Irgendwie fangen wir in Mitteleuropa mit solcher Tragik nichts mehr an. Moderne Theaterstücke würden einfach die Trostlosigkeit eines toten Bruders darstellen. Die Idee ihn nicht zu begraben scheint schon allein aus hygienischen Gründen lächerlich.
Im Burgtheater werden so klassische Tragödien nur selten aufgeführt, aber wenn man weiter den Ring runtergeht, sieht man sowas täglich. In der Staatsoper wird von Aida über Götterdämmerung bis Tosca das volle tragische Programm geboten.
Ich hab da einen Verdacht und der heisst „Skin in the Game“. In der Oper gehen die Darsteller nämlich tatsächlich ein grosses persönliches Risiko ein. Trifft der Sänger das hohe B nicht richtig, wird er gnadenlos vom Publikum ausgebuht (ich sag nur 1992, Pavarotti, Don Carlos, Scala). Die in der Loge kennen die neuralgischen Stellen (und oft nur die) und wollen Blut sehen. Und darum ist das Publikum bereit solche, entschuldigt den Ausdruck, lächerlich tragischen Stoffe zu akzeptieren oder sogar zu verlangen. So die These.

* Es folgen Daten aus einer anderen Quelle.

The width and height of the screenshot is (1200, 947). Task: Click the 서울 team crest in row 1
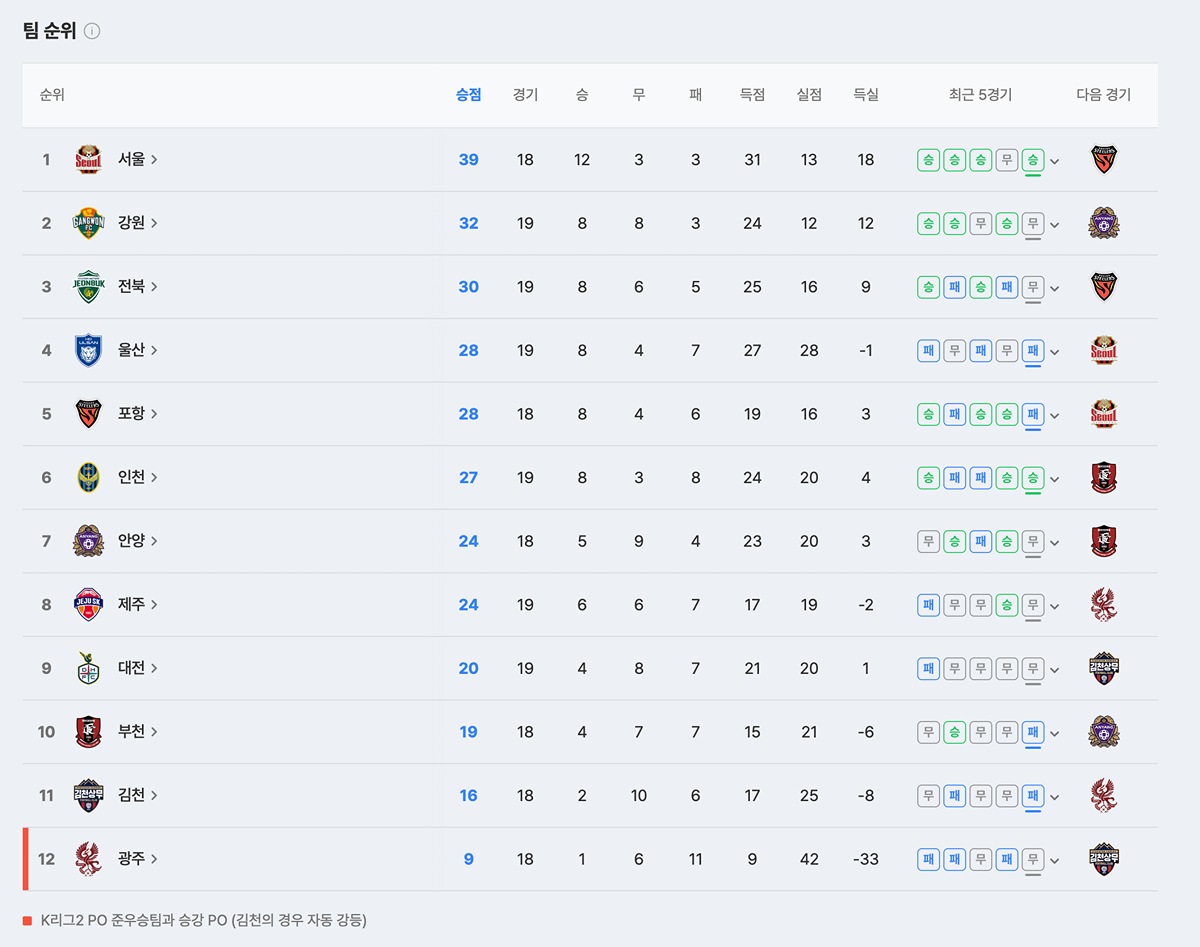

Es gibt eine weitere theatralische Aufführungspraxis, die solche tragischen Stoffe verträgt. Sie ist nicht in Mitteleuropa und auch nicht im Iran beheimatet, sondern eine genuine Kunstform der USA: das Wrestling.
Ich schaue mit Begeisterung die legendäre Auseinandersetzung Eddi Guerrero vs. Ray Mysterio aus dem Jahr 2005. In diesem Stück ist Ray der Ziehvater des leiblichen Sohnes von Eddi. Der Sohn ist 7 Jahre alt und kennt nur Ray als seinen Vater. Nun will Eddi den Sohn zurück. Recht steht gegen Recht, ein tragischer Konflikt. Nur der Zweikampf kann eine Lösung bringen. Weil die Schauspieler im wahrsten Sinn des Wortes Skin in the Game haben, kann das Publikum bei diesem Schmunzes so richtig mitgehen (ich auch, falls ich das noch nicht erwähnt haben sollte).
Also bitte beim amerikanischen Wrestling immer die humanistische Seite mitdenken. Ich für meine Teil wüsste jedenfalls, welche Einladung ich annehmen würde, wenn ich zwischen einer live Performance Burgtheater vs. SummerSlam entscheiden könnte.